There are many threads that make up the pattern of Scott’s development as an artist. Still lifes hint at landscapes, landscapes hint at the figure, and at the beginning of the 1950s the figure becomes the still life. The female nude was a recurring and key theme in Scott’s work. Jerwood’s exhibition, William Scott: Divided Figure will highlight the artist’s exploration of the divide between abstraction and figuration, and the developments that took place throughout this crucial phase in his career.
“We are thrilled to be showcasing a range of Scott’s stunning figure works, which were created over a nineteen year period in his career. Many of the works are from private collections and have rarely or, in some cases, never been on public display. An exhibition of this nature would not be possible without the very generous support of private collectors and the William Scott Archive, for which we are extremely grateful.
The Jerwood Gallery’s exhibition will include photographs, exhibition catalogues and archive material generously loaned by the William Scott Archive and screenings of the 1984 film Every Picture Tells a Story, a touching and personal biography of the life of William Scott told by his son, Academy Award-winning filmmaker, James Scott. Centering around Scott’s early years, the film delicately interweaves art and life as seen from the artist’s perspective, incorporating the tenets of abstract expressionism that influenced his work” says, Liz Gilmore, Director of the Jerwood Gallery.
William Scott CBE RA was born on 15 February 1913 in Greenock, Scotland; his artistic career spanned five decades and took him across the globe: from his formative years in Northern Ireland and Cornwall in the mid 30’s, to Italy (1938), France (during and after the war), Canada and the USA (1953 and 1978), Spain (1955), Germany (1963-5) and Japan (1980).

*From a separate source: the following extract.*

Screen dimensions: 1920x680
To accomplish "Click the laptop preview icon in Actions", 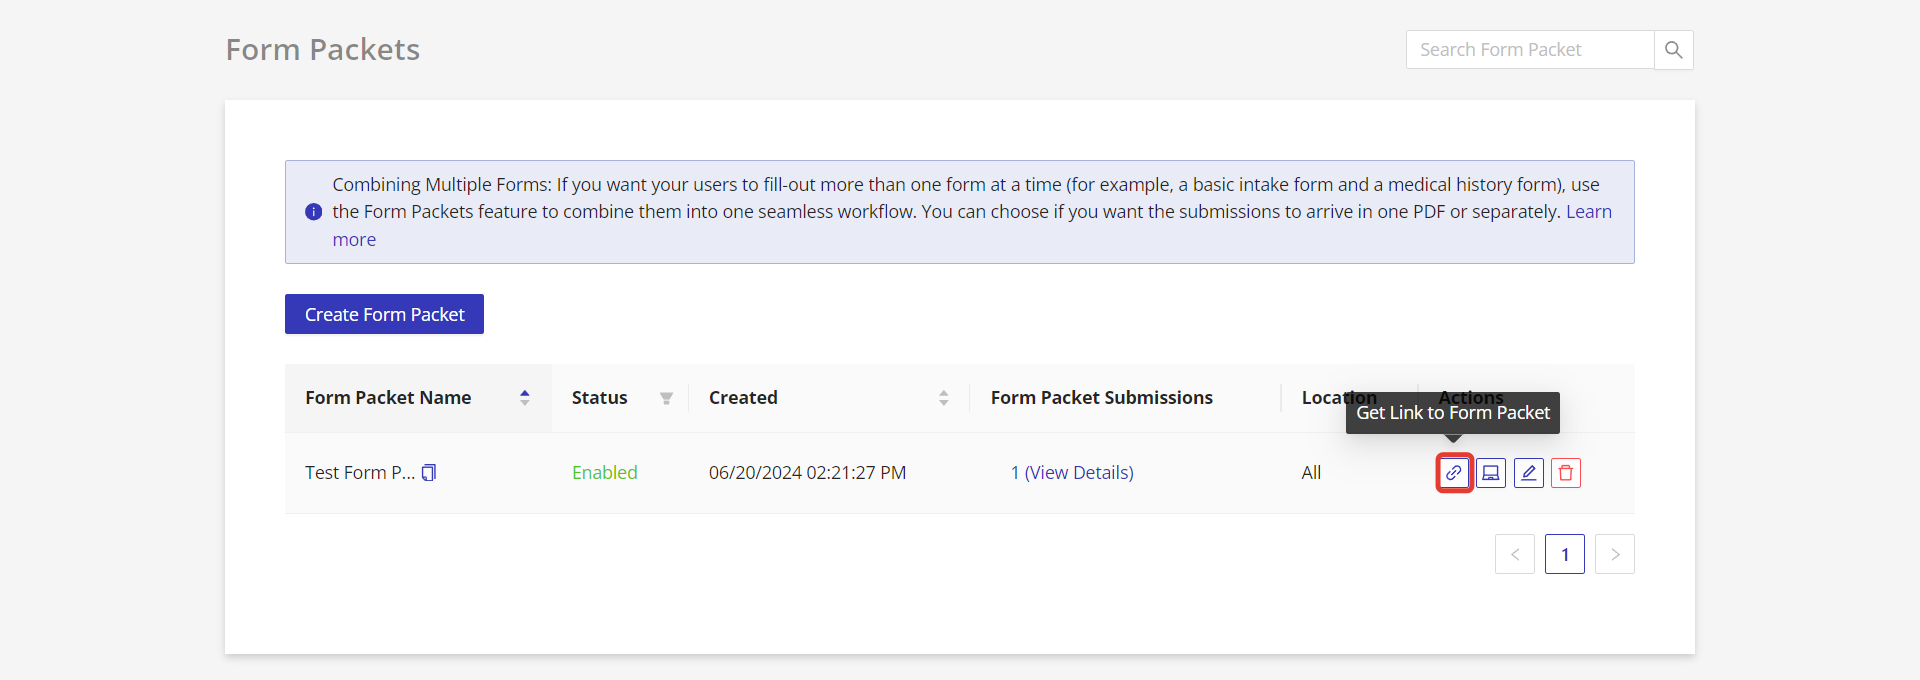I will pyautogui.click(x=1491, y=473).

Through his New York gallerist, Martha Jackson (Martha Jackson Gallery), Scott was introduced to Jackson Pollock in 1953 and that summer he also met the leading painters of the New York school: William de Kooning, Mark Rothko and Franz Kline. At the same time he was assimilating the influence of European painters. In the biographical notes to the Tate Gallery exhibition catalogue (William Scott: Paintings, Drawings and Gouaches 1938-1971, London Tate Gallery, 1972 p. 65), Scott wrote “Continual figure painting made me aware of the great paintings of nudes. The pictures I had in mind amongst the Old Masters were Cranach, Titian, Giorgione, Goya and Boucher and among later paintings, Corot, Manet, Gauguin, Modigliani, Bonnard and Matisse”.